Differenze tra cliente delle Canarie e cliente di Madrid? Hai cambiato strategia?
Sì, e sarebbe stato un errore non farlo. Alle Canarie il cliente va accompagnato. È un percorso educativo:
spieghi, racconti, costruisci consapevolezza. È un rapporto che cresce nel tempo.
A Madrid il cliente è più informato, più esigente, più veloce. Arriva con riferimenti precisi, conosce il mercato, confronta.
La strategia cambia, ma i valori no:
• alle Canarie costruisci le fondamenta
• a Madrid dimostri il livello
In entrambi i casi vince chi è preparato. L’improvvisazione non funziona in nessun mercato maturo.
Come si costruisce da zero la “cultura dell’orologio”?
Con una regola semplice: prima dai valore, poi chiedi fiducia.
Abbiamo usato tutto:
• negozi fisici come luoghi di esperienza
• contenuti educativi reali, verificati, senza slogan
• dialogo diretto con il cliente, senza pressioni
Ogni acquisto doveva lasciare qualcosa in più: una conoscenza, una curiosità, una consapevolezza. Quando il cliente inizia a fare domande giuste, hai vinto.

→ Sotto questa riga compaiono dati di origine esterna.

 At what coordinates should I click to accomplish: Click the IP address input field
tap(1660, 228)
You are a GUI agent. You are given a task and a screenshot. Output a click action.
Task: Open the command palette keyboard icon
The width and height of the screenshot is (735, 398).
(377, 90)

Un orologio non si vende. Si trasmette.
Espansione fisica o digitale? Dove va oggi un commerciante di orologi?
Oggi non è una scelta. È una responsabilità doppia.
Il futuro è ibrido:
• fisico, perché la fiducia si costruisce guardandosi negli occhi
• digitale, perché l’educazione e la reputazione oggi nascono online
Il digitale non serve per vendere di più. Serve per educare meglio, filtrare il pubblico e creare autorevolezza.
Chi oggi non comunica, non esiste. Chi comunica senza competenza, dura poco.
Il mercato si crea. Il rispetto si conquista.
Il futuro? Lo scrivono quelli che studiano prima degli altri.